Messages go out whenever. No breaks, no weekends, no nothing.

This makes sense if you’re:

  • Running emergency services (plumbing disasters don’t wait for Monday)
  • In a business where people expect instant responses

Same Hours Every Day

Set it once, applies to every day of the week. Nice and simple.

Like this: 8 AM to 8 PM, every single day

Works well for:

  • Consistent daily schedules
  • When you don’t want to overthink it
  • Businesses that are basically the same every day

Multiple blocks per day: You can split it up too:

  • 8 AM to noon (morning rush)
  • 1 PM to 6 PM (afternoon block)

Perfect for when you take lunch breaks or have weird schedules.

Different Hours for Each Day

Specific Days Configuration

This is where you can get really specific. Set up each day exactly how you want it.

For each day:

  • Turn it completely off - No follow-ups on Sundays?
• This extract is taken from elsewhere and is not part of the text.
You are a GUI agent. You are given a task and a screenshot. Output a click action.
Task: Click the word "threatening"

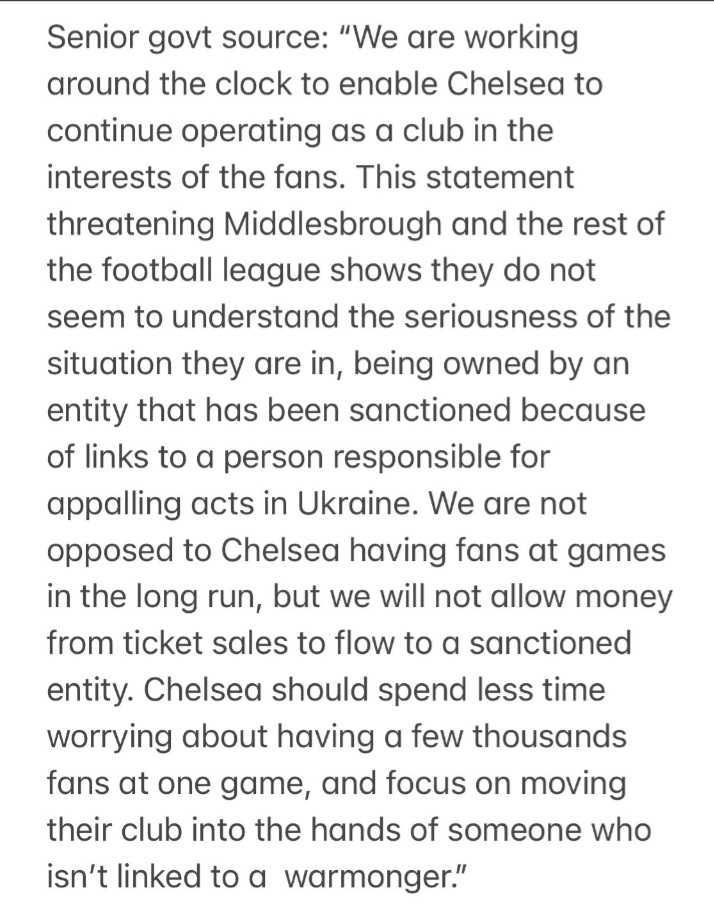point(130,226)
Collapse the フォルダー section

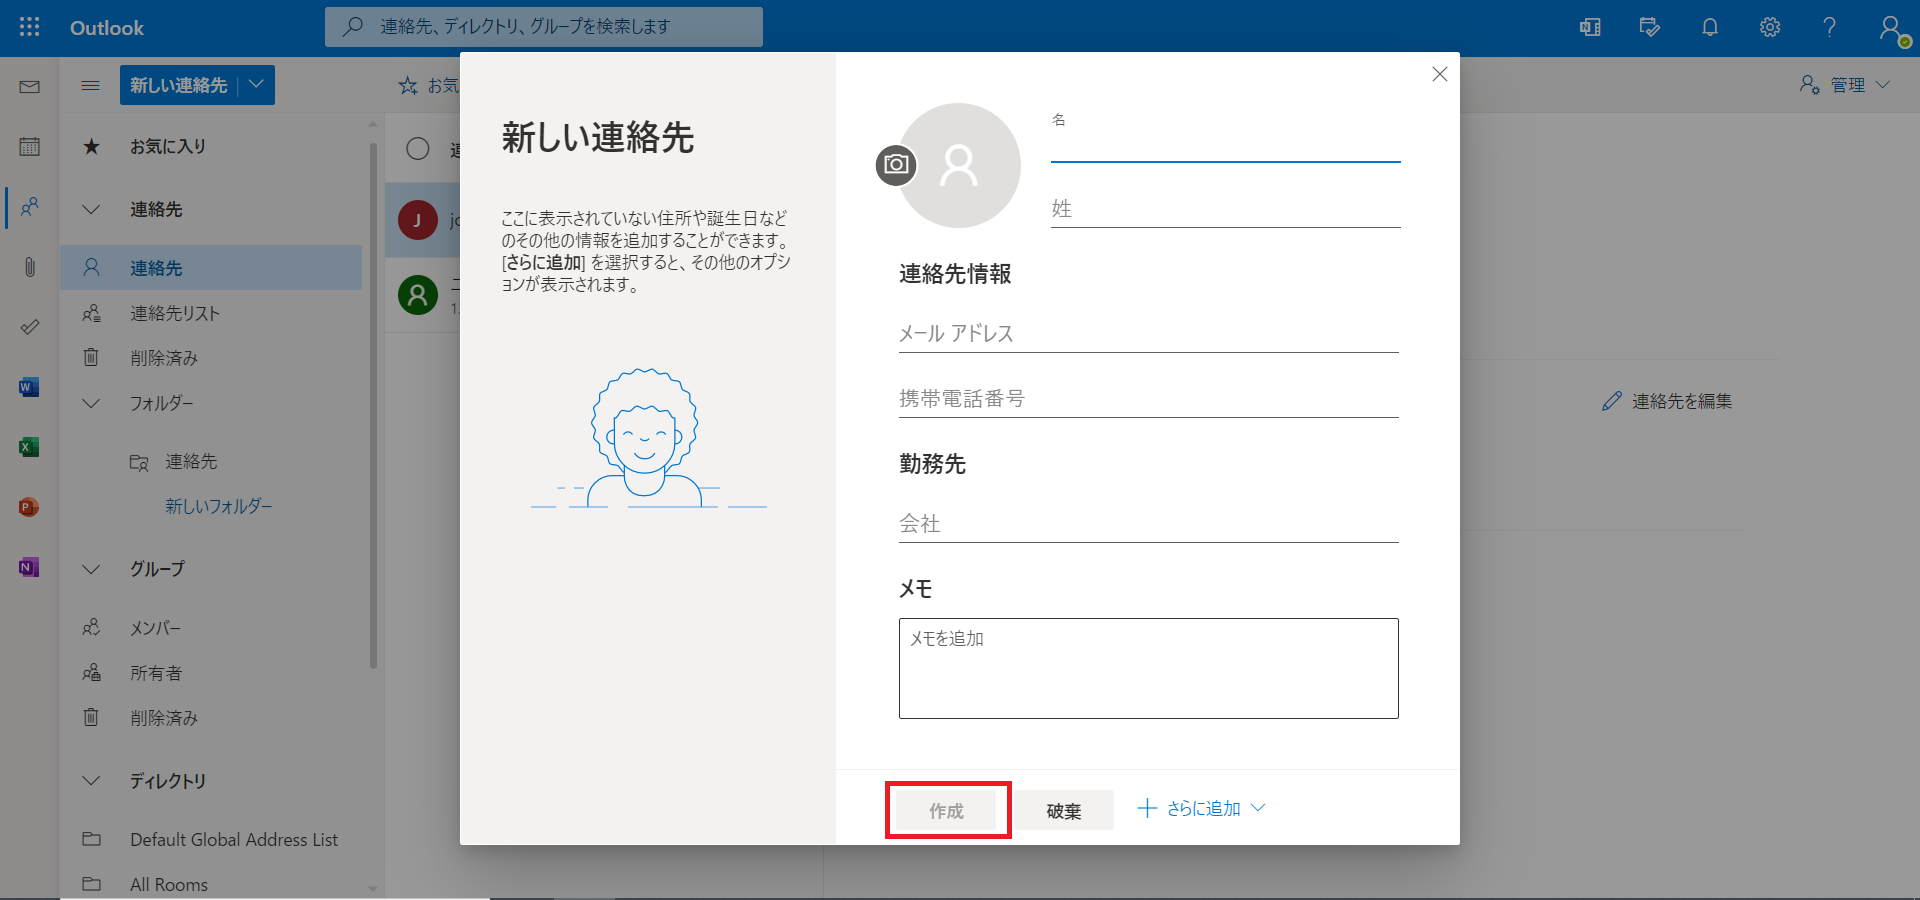[x=91, y=404]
Just turn Sunday off
  • Make it 24/7 - Maybe Saturday is your busy day and you’re always available
  • Set custom hours - Different times for different days

Real examples:

  • Monday-Friday: 9 AM to 6 PM (regular business)
  • Saturday: 10 AM to 2 PM (half day)
  • Sunday: Off (you need a break)

Multiple time blocks:

  • Lunch break: 9 AM-12 PM, then 1 PM-5 PM
  • Split shift: 6 AM-10 AM, then 2 PM-6 PM

What Actually Works

Different Business Types

Service Businesses (plumbers, HVAC, contractors)

  • Grace period: 60 minutes (gives you some flexibility)
  • Monday-Friday: 7 AM to 7 PM (people need stuff fixed)
  • Saturday: 8 AM to 4 PM (weekend work)
  • Sunday: Off (or emergency only)

Professional Services (lawyers, consultants, accountants)
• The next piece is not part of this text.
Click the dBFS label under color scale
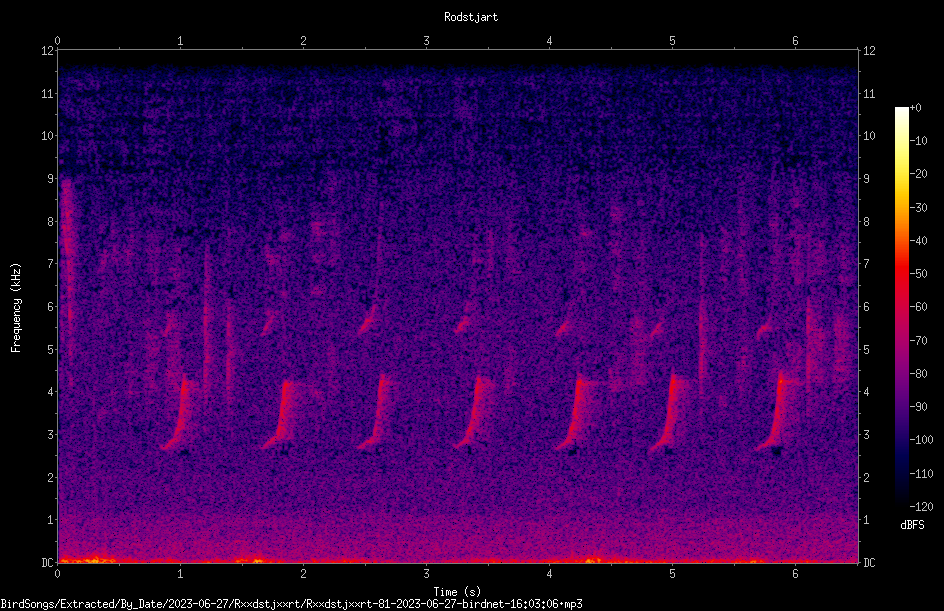This screenshot has width=944, height=611. 912,525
  • Grace period: 30 minutes (keep it professional)
  • Monday-Friday: 9 AM to 6 PM (office hours)
  • Weekends: Off (people expect this)

Emergency Services (24/7 stuff)

  • Always On
  • Grace period: 120 minutes (maximum coverage)

Retail/Online Stores

  • Grace period: 30 minutes
  • Match your actual store hours
  • Maybe extend for online stuff

Time Zones

The system uses your business time zone automatically. One less thing to worry about.

Don’t Make These Mistakes

Setting Hours You’re Not Actually Available If you set follow-ups for 6 AM but you don’t check messages until 9 AM, customers will get frustrated. Be honest about when you’re really available.

Grace Period Too Long A 4-hour grace period means follow-ups might go out at 2 AM. That’s not helping anyone.

Forgetting About Weekends Decide if you want weekend follow-ups or not. If you’re off weekends, just turn those days off completely.

Over-complicating Time Ranges Multiple time blocks can get confusing. Start simple, add complexity only if you really need it.

Testing Your Setup

Quick check:

  1. Look at when your first follow-up is set to go
  2. Add your grace period time to that
  3. Are you comfortable with messages going out that late?

If the answer is no, adjust it.

What We’ve Learned

Start smaller: Begin with shorter hours, expand if you need to

Watch what happens: See when customers actually respond - that tells you if your timing is working

Adjust for seasons: Busy season? Maybe extend hours. Slow period? Maybe dial it back

Grace period sweet spot: 30-60 minutes works for most businesses. Enough to catch conversations, not so much that you’re texting people at dinner time

Be realistic: Don’t set hours you can’t actually keep. Customers notice when you’re not really there during your “business hours”

The whole point is making it work for both you and your customers. Nobody benefits from badly timed messages.